A Abraji acaba de lançar o curso online e gratuito “COP30 em pauta”, para apoiar jornalistas, estudantes de jornalismo e comunicadores na tarefa de cobrir o evento de forma qualificada. O curso será realizado entre abril e maio e as inscrições estão abertas até o próximo dia 22.
Outro lançamento: o site jornalístico Ambiental Media desenvolveu o chatbot Capí, um programa baseado em IA que responde, por texto, perguntas sobre clima e meio ambiente a partir de evidências factuais. O banco de dados do chatbot é alimentado por reportagens da Ambiental e por artigos científicos.
Vocês viram que nós cobrimos algumas mesas do International Symposium on Online Journalism (ISOJ), né? A LatAm Journalism Review fez um resumo de todas, para quem quiser saber exatamente o que rolou em Austin.

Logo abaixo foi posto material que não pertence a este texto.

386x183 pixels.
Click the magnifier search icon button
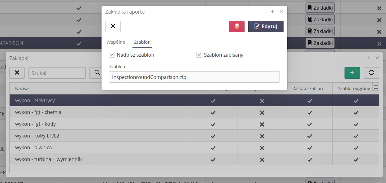click(x=97, y=72)
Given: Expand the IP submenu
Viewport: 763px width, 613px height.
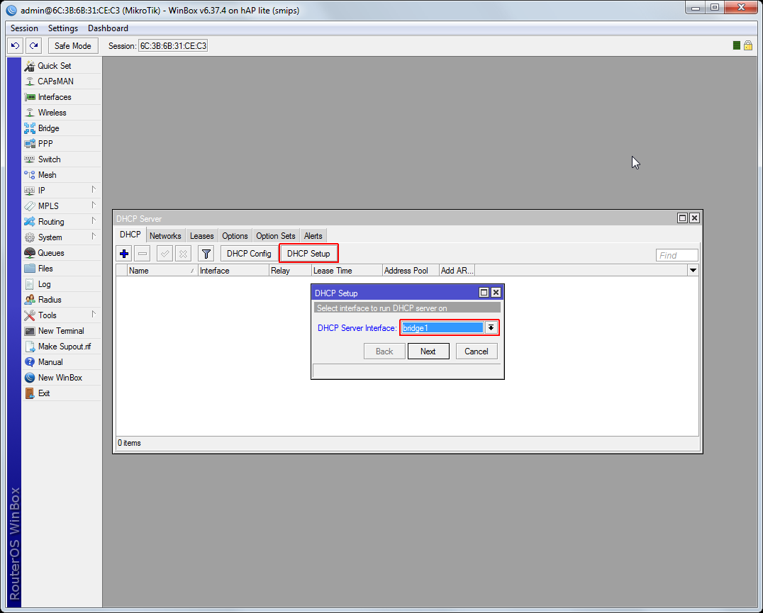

Falando em ISOJ, me impactou muito os relatos de jornalistas em exílio pelo mundo. Por isso, achei genial a criação do periodismolibre.org, plataforma de apoio - legal, financeiro e profissional - a jornalistas em exílio na América Latina e Caribe. Trata-se de uma iniciativa da DW Akademie, em colaboração com a Unesco e outras entidades de defesa da liberdade de imprensa. (LV)
💎 Notícias de Perugia. Não estou na Itália, infelizmente, mas conseguir dar uma olhada na mesa Digital content creators and journalists: shaping the future of news together (Criadores de conteúdo digital e jornalistas: moldando juntos o futuro das notícias), do International Journalism Festival, que tá rolando em Perugia até domingo. Eu sigo curioso sobre esse tema, às vezes mais aberto, às vezes um tanto cético sobre essa relação em potencial. A conversa teve a participação de Adeline Hulin, da Unisco, Hannah Ajakaiye, fundador da iniciativa nigeriana FactsMatterNG, e de V Spehar, TikToker, com a mediação de Summer Harlow, diretora associada do Knight Center.